While it’s true that this task may be more difficult than working on the biceps, for example, it’s far from impossible. Actually, there are many exercises you could perform at home and are guaranteed to develop your shoulder size from tiny to cannonball!
Now, if you’re hoping to speed up the growth of any muscle group, you have to get to know its structure first, so you could understand the effects of specific movements and how to enhance them. As we’ve recently explained in another article, the shoulder is a rather unstable ball-and-socket joint, covered by a major pinnate muscle named the deltoid and its three heads:
- The anterior head, which starts on the front of the clavicle and attaches to the humerus (upper arm). It’s most important job is shoulder abduction when the shoulder is externally rotated.
- The middle head, which starts more central, i.e. on the acromion, and attaches to the outer portion of the humerus.
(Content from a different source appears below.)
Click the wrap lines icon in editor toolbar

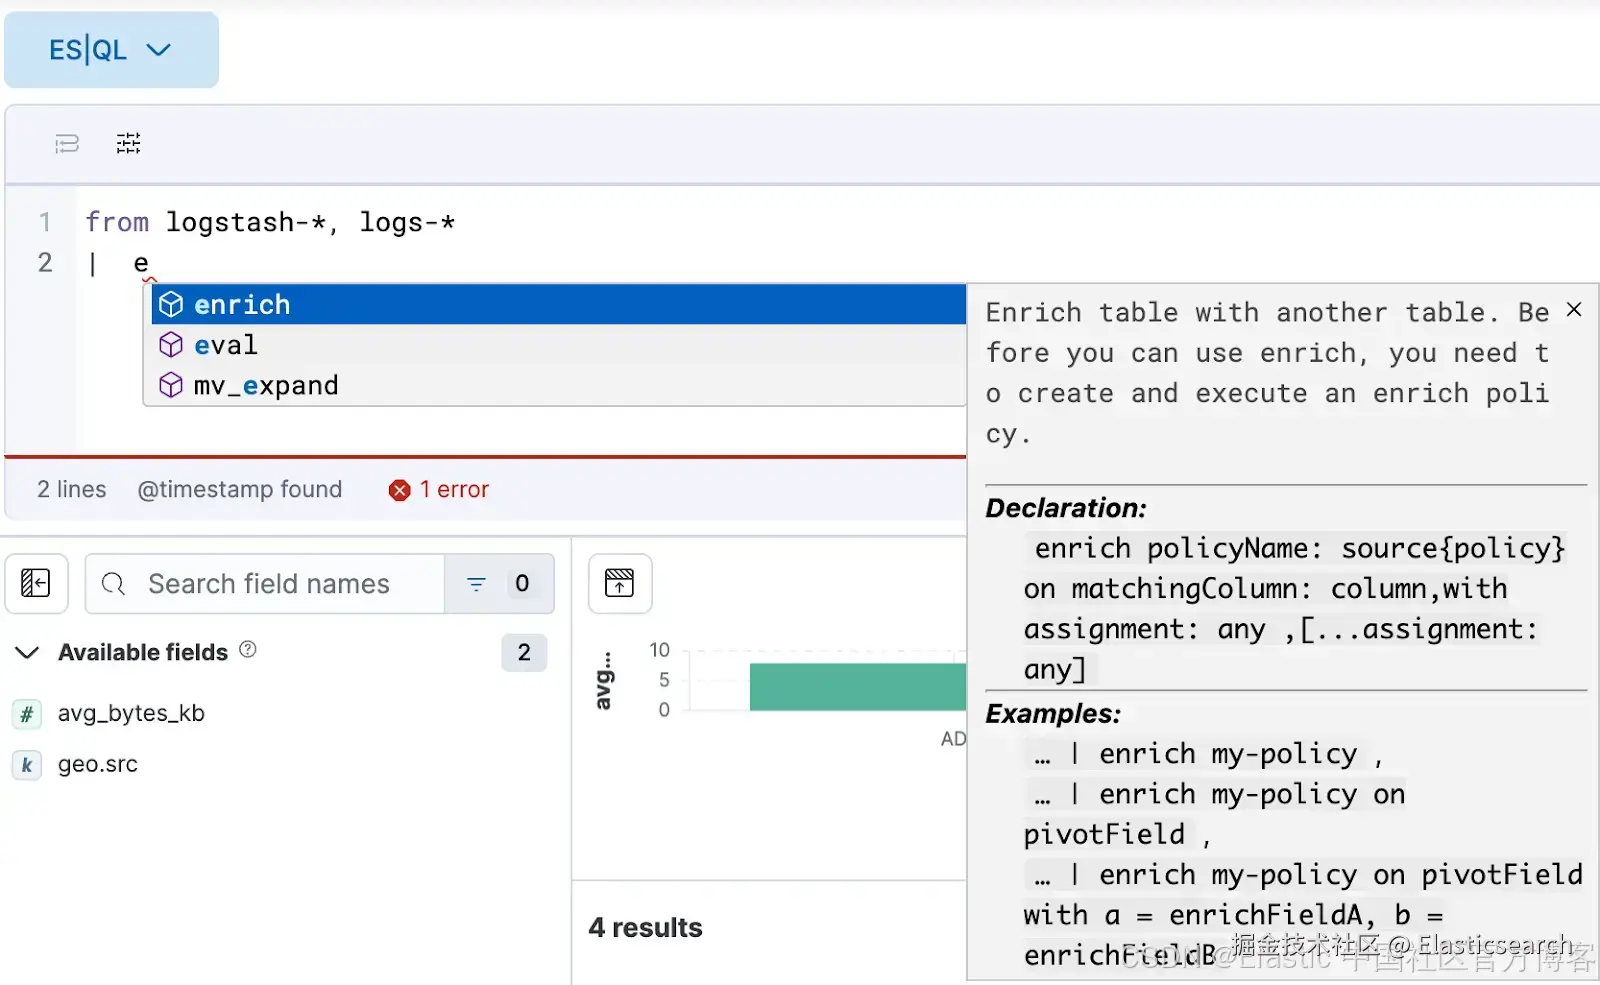click(x=67, y=144)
It’s mostly involved in shoulder abduction when the shoulder is internally rotated.
- The posterior head, which starts on the back of the scapula (shoulder blade) and attaches on the humerus. It contributes to shoulder extension, external rotation and transverse abduction and extension.
Getting the shoulders into great shape involves developing all three deltoid heads, because any imbalances in this muscle group are painfully visible. Below the layer of deltoids you’ll find another muscle group called the rotator cuff, which consists of four muscles:
- Infraspinatus, a thick triangular muscle wrapped around the outside portion of the scapula.
- Teres minor, a smaller muscle found under the infraspinatus.
- Supraspinatus, a muscle that runs from the scapula to the inside of the humerus, separated from the infraspinatus by the spine of the scapula.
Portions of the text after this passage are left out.